FHS assistant professor Kanna Hayashi was awarded a CIHR grant to evaluate overdose and COVID-19 prevention efforts of expanded prescription guidelines for opioid agonist therapy and pandemic prescribing.

FHS professor awarded grant to evaluate expanded prescription guidelines for opioid agonist therapy and pandemic prescribing

September 25, 2020

By Geron Malbas

Faculty of Health Sciences assistant professor Kanna Hayashi recently received the CIHR Operating Grant COVID-19 Mental Health and Substance Use Service Needs and Delivery to fund her research, titled “Evaluation of innovative risk mitigation services in the context of dual crises of COVID-19 and overdose among people who use opioids in Vancouver, BC.” As an expert on substance use and health services for drug-using populations, she and her team will evaluate expanded prescription guidelines for opioid agonist therapy, and pandemic prescribing, both of which support overdose and COVID-19 prevention efforts.

“Our team will leverage three ongoing large studies that have enrolled more than 2000 people who use drugs in Vancouver and administer a survey to study participants who are using opioids, asking them about access to opioid agonist therapies and pandemic prescribing,” Hayashi explains.

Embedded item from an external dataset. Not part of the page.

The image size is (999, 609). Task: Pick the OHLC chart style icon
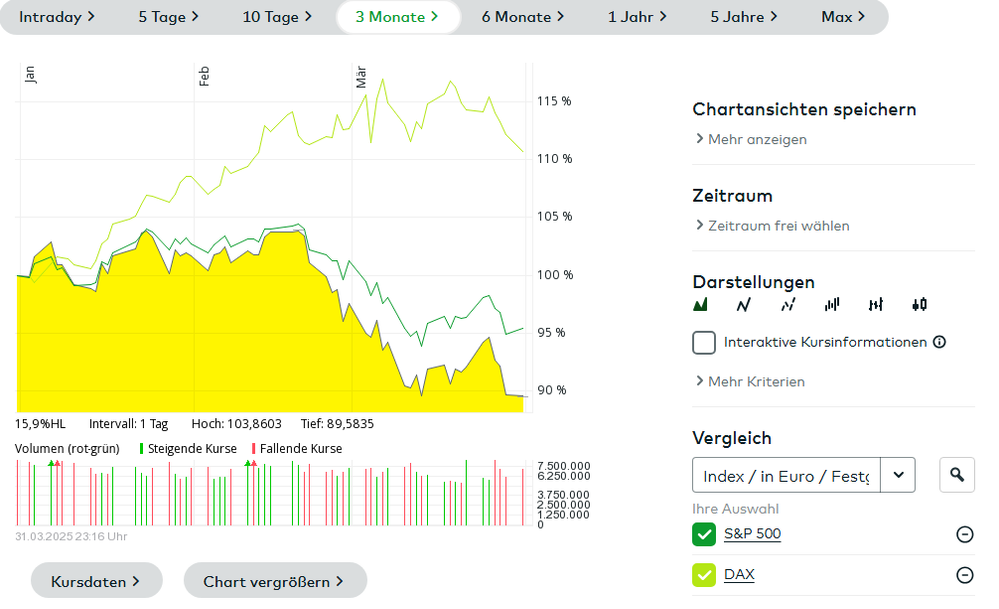876,304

As we understand that COVID-19 and the opioid crises affect communities differently due to uptake and barriers of the interventions, Hayashi wants future and current responses to these crises to use an intersectional lens. These crises are shaped by various social and structural factors that are intertwined, and the responses to these dual issues need to be multifaceted.

“Upstream social and structural factors, such as the criminalization of drug use, racism and poverty, shape people’s vulnerability to preventable deaths,” she explains. “The ongoing opioid crisis is no exception and has been exacerbated by the COVID-19 health emergency, as shown in the record-high numbers of illicit drug toxicity deaths occurring over the last few months.”

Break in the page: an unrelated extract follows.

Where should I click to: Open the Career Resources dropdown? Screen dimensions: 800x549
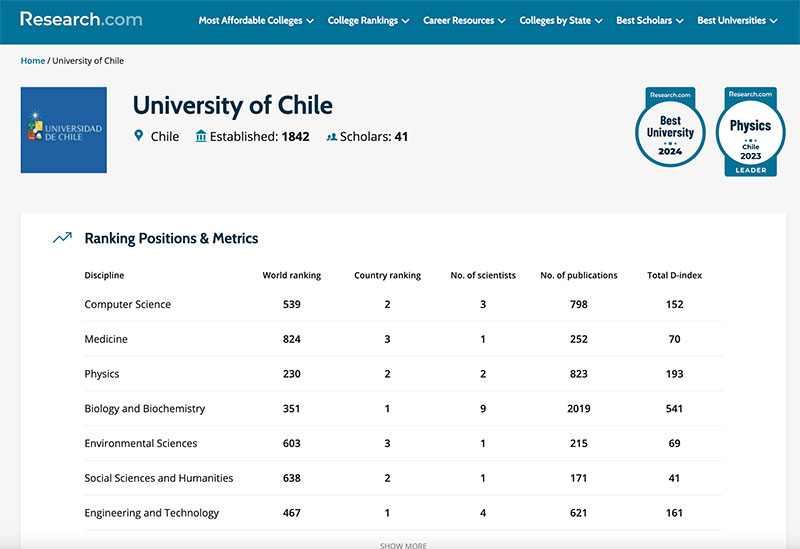(x=464, y=20)
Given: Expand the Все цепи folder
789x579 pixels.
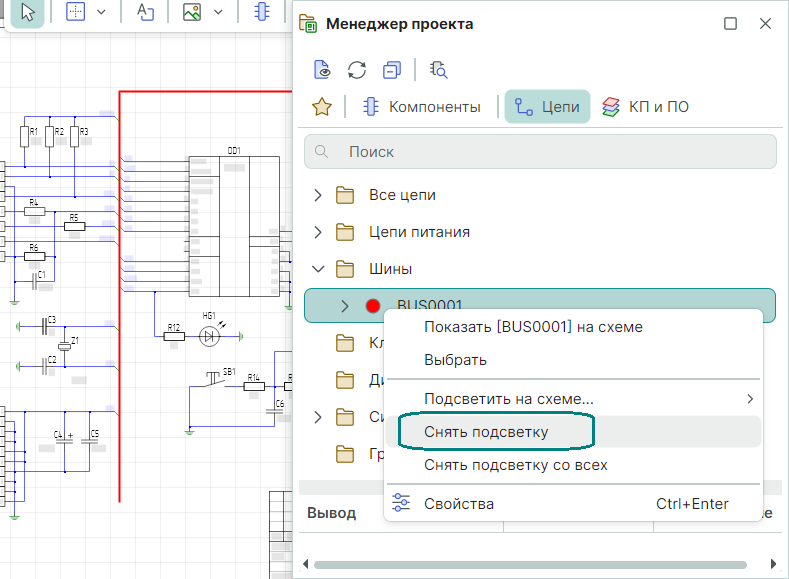Looking at the screenshot, I should coord(318,195).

Hayashi’s previous experience and research show that expanding prescription guidelines for opioid agonist therapies and preventing treatment interruptions should theoretically help patients stay away from contaminated street opioids. Pandemic prescribing, a new intervention introduced due to the COVID-19 pandemic, aims to replace the street drugs people are using with pharmaceutical alternatives.

These interventions seek to reduce physical encounters involved in obtaining illicit drugs and the consumption of toxic street drugs, thereby supporting both overdose and COVID-19 prevention efforts. However, it is unclear if the current and expanded dosing guidelines respond to this new reality, and her team’s research aims to explore the possible early impacts of these two interventions.

“Anecdotal reports indicate that the implementation of pandemic prescribing has been challenging, as it has been met with opposition from some physicians largely due to a lack of scientific evidence supporting the effectiveness of the intervention,” she explains. “Our project undertakes preliminary evaluation of the interventions in urban Vancouver where the interventions seem to have been implemented to a greater extent compared to other settings in the province.”